■ Task requirements: Will you echo word for word the lines in the entries below, starting at the line with "Task: Open the Watchlist (4) sidebar item" and ending at the line with "Action: [148, 229]", while leaving the pictures out?

■ Extracted material:
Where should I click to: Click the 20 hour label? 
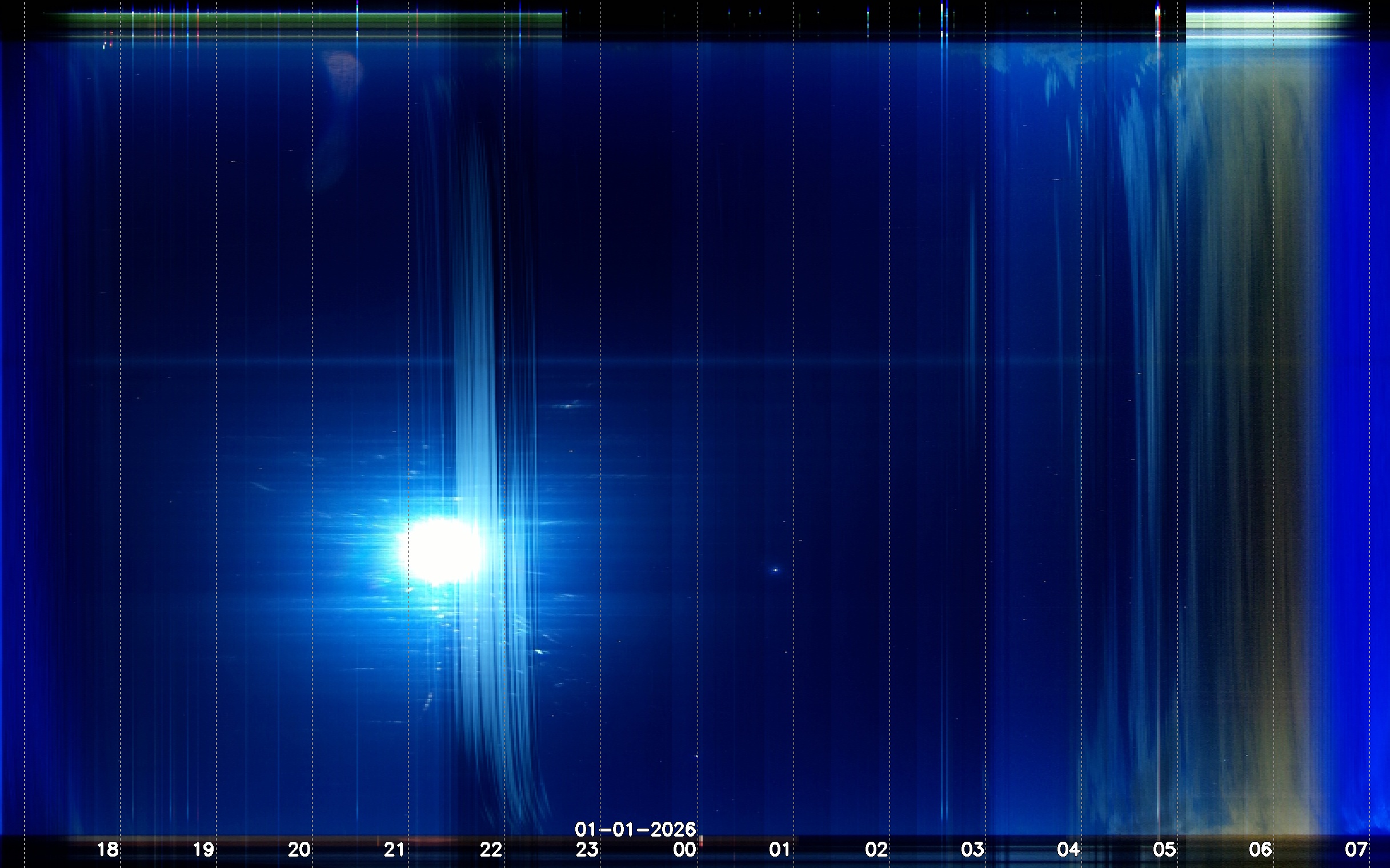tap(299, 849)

...

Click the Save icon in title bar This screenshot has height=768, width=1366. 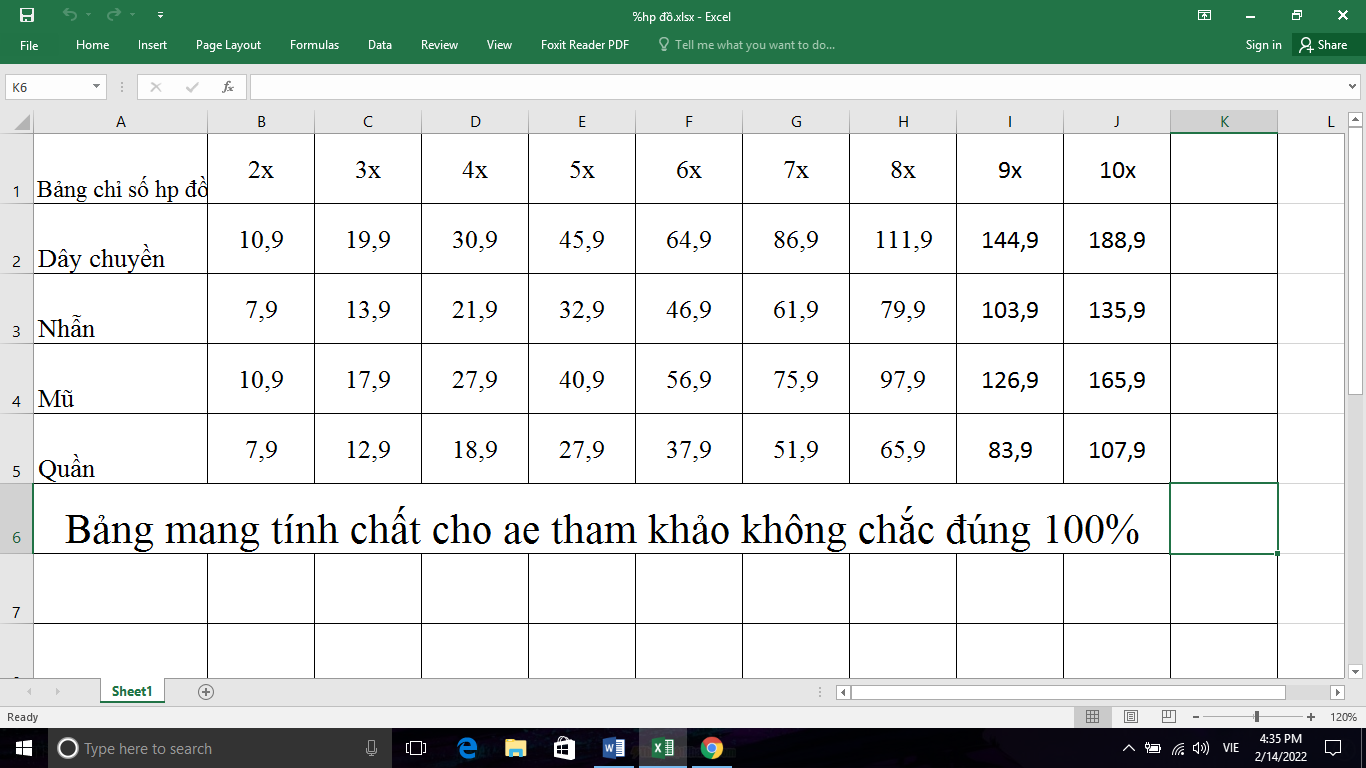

---

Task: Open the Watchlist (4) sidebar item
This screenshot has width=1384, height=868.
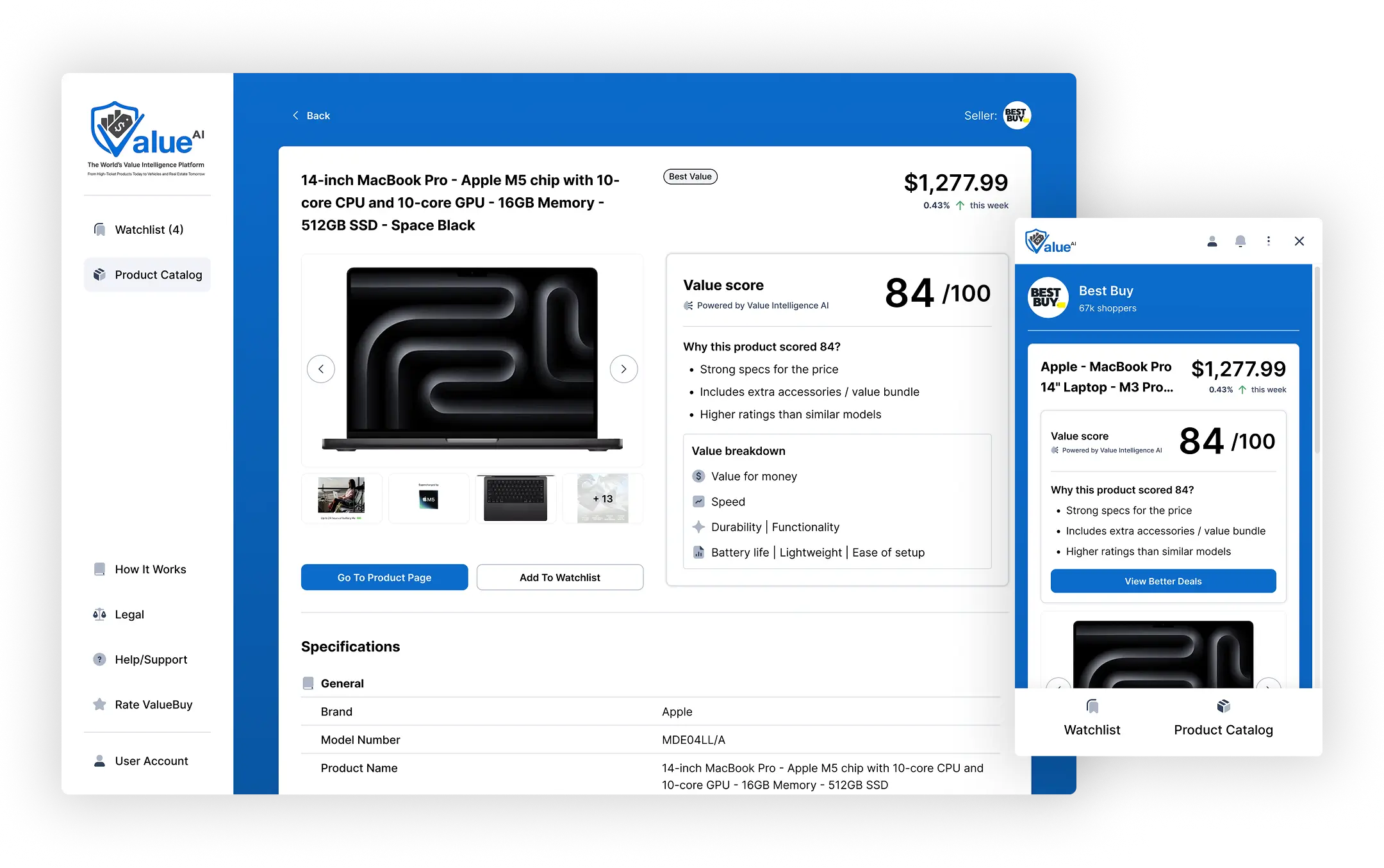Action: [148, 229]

■ Answer to this exercise:
Task: Open the Watchlist (4) sidebar item
This screenshot has width=1384, height=868.
Action: [148, 229]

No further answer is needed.